Figure 3. The proximal promoter sequence underlies altered srx-44 activity in MY14.

Figure 3.

(A) Cartoon of srx-44 transgenes (corresponds to grey box in Figure 2A). (B) N2 srx-44 transgenes confer icas#9 sensitivity on roam-1MY14. Similar transgenes bearing a frameshift in the coding region do not, nor do MY14 srx-44 transgenes. (C) srx-44 transgenes with a N2 promoter confer icas#9 sensitivity on roam-1MY14, whereas srx-44 transgenes with a MY14 promoter do not. (D) The proximal promoter element accounts for N2 srx-44 activity in the transgene assay. (E) icas#9 responses of Allele Replacement Lines for the srx-44 proximal promoter element, generated by homologous recombination in the endogenous genomic locus with CRISPR/Cas9, localize activity to the proximal promotor element. (F) Phylogeny constructed for the coding sequence of srx-43, srx-44 and related genes in C. elegans, C. briggsae, and C. remanei.
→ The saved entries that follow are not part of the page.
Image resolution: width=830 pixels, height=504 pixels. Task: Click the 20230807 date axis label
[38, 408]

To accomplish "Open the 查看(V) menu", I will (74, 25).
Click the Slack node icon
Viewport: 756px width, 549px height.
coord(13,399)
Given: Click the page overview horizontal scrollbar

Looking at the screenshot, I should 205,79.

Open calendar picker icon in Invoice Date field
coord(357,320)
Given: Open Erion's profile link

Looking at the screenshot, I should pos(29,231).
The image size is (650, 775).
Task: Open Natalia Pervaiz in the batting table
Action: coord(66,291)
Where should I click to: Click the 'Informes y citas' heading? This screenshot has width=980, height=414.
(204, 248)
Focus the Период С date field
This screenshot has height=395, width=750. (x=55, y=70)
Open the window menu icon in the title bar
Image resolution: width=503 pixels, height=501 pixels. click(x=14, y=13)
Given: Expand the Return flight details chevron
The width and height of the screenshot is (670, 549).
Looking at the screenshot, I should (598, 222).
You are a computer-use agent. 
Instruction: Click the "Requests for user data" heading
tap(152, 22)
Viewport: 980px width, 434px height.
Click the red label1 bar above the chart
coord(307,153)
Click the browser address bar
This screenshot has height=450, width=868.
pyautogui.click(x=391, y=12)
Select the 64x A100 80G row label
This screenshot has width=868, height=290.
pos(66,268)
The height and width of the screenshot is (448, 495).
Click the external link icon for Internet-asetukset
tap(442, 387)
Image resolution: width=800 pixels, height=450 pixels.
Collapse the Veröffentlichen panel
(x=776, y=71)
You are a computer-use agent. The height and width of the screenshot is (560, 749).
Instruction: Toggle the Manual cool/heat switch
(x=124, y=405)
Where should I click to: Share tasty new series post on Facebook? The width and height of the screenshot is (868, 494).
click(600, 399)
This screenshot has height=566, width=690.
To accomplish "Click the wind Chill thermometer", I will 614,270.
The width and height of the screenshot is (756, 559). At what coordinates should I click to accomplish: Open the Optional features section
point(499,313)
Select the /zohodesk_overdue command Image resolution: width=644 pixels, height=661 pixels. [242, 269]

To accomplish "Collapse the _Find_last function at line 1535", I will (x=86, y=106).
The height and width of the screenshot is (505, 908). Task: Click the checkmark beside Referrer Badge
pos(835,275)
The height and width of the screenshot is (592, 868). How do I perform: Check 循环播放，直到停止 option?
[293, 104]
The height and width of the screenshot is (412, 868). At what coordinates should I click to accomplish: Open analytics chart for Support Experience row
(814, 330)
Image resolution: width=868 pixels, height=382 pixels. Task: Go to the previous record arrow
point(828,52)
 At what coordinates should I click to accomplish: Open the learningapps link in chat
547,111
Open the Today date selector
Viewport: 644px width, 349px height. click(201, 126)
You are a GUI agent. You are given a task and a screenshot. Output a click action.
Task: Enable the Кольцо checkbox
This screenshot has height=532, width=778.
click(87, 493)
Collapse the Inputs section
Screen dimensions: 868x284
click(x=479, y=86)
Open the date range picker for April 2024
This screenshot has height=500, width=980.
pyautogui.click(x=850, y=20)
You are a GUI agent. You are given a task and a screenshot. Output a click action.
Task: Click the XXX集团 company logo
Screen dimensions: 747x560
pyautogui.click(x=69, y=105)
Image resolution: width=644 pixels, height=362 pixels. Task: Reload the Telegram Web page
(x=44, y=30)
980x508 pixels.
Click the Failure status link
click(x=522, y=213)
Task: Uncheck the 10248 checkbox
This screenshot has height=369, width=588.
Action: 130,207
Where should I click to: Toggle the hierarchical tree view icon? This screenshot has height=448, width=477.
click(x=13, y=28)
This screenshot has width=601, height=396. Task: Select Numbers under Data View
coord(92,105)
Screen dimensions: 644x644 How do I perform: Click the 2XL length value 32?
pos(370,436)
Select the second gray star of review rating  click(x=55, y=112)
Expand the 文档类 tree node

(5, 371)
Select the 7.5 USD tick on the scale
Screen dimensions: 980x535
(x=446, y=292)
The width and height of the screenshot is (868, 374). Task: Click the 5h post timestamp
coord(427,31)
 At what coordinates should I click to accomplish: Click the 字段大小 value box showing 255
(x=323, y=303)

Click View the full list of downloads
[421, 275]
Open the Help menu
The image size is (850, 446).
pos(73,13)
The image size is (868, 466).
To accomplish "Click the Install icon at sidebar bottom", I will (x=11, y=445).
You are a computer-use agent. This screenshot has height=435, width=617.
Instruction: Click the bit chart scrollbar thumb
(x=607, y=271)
The srx-44 alleles in N2 and MY14 are closely related, confirming they are alleles of a single gene. Genes are color coded by species (green = C. elegans, blue = C. briggsae, orange = C. remanei). Protein sequences and gene names are from Thomas and Robertson (2008). For B-E, boxes indicate the mean pheromone response ± SEM. Box color in the data panels indicates genotype at the genomic roam-1 locus (Red = N2; Blue = MY14). Transgenes and allele replacements are indicated in cartoons with the same color code. ***p<0.001,**p<0.01,* p<0.05, ns = not significant by ANOVA with Dunnett correction (B, C, D) or by t test (E).

DOI: http://dx.doi.org/10.7554/eLife.21454.006

Figure 3—source data 1. Individual exploration assays in Figure 3B–E.